文摘Background: A recent assessment of ChatGPT on a variety of obstetric and gynecologic topics was very encouraging. However, its ability to respond to commonly asked pregnancy questions is unknown. Reference verification needs to be examined as well. Purpose: To evaluate ChatGPT as a source of information for commonly asked pregnancy questions and to verify the references it provides. Methods: Qualitative analysis of ChatGPT was performed. We queried ChatGPT Version 3.5 on 12 commonly asked pregnancy questions and asked for its references.
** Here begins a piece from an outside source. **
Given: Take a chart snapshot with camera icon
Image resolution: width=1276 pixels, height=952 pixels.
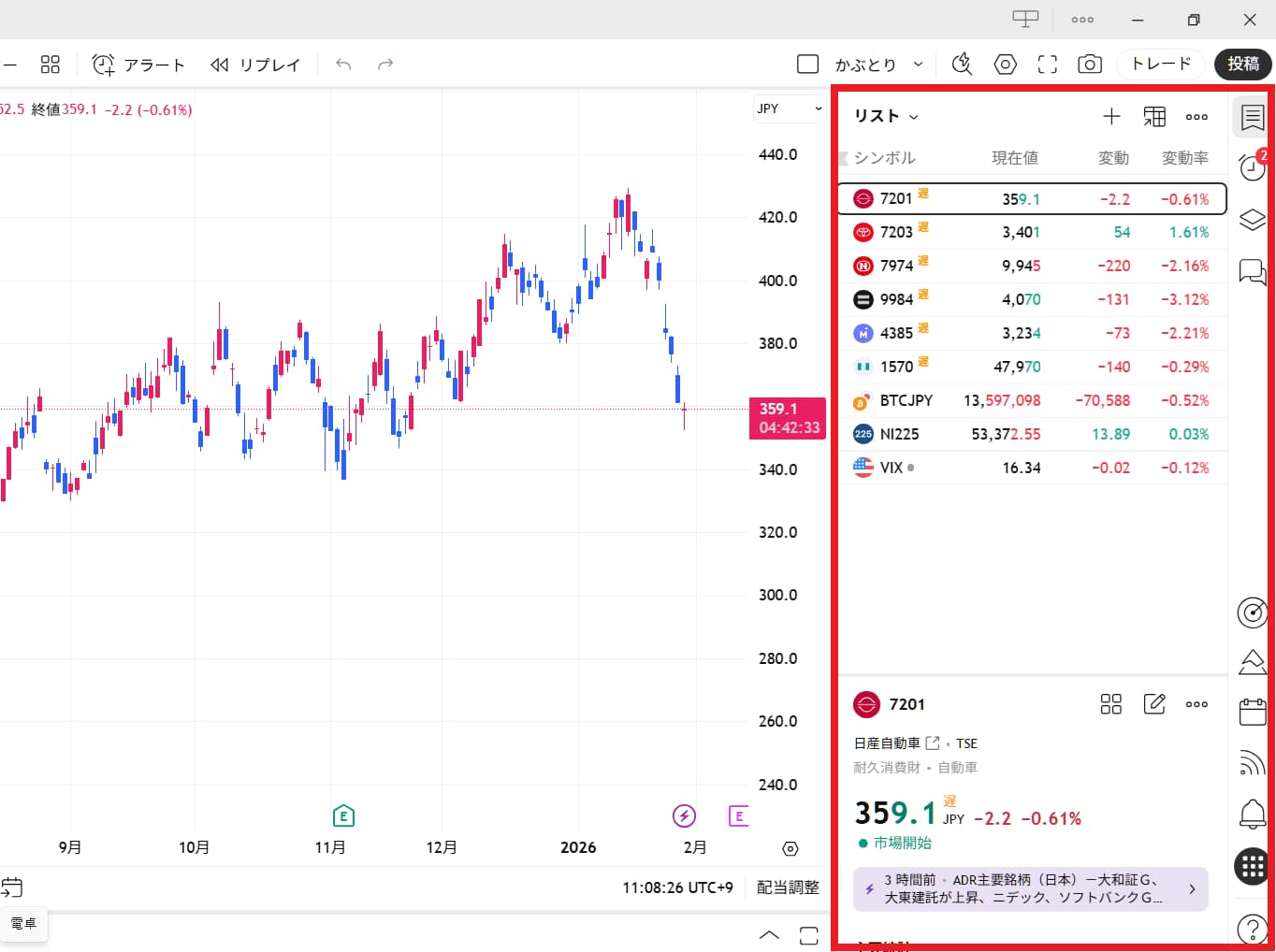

Query responses were graded as “acceptable” or “not acceptable” based on correctness and completeness in comparison to American College of Obstetricians and Gynecologists (ACOG) publications, PubMed-indexed evidence, and clinical experience. References were classified as “verified”, “broken”, “irrelevant”, “non-existent” or “no references”. Review and grading of responses and references were performed by the co-authors individually and then as a group to formulate a consensus. Results: In our assessment, a grade of acceptable was given to 50% of responses (6 out of 12 questions). A grade of not acceptable was assigned to the remaining 50% of responses (5 were incomplete and 1 was incorrect). In regard to references, 58% (7 out of 12) had deficiencies (5 had no references, 1 had a broken reference, and 1 non-existent reference was provided). Conclusion: Our evaluation of ChatGPT confirms prior concerns regarding both content and references. While AI has enormous potential, it must be carefully evaluated before being accepted as accurate and reliable for this purpose.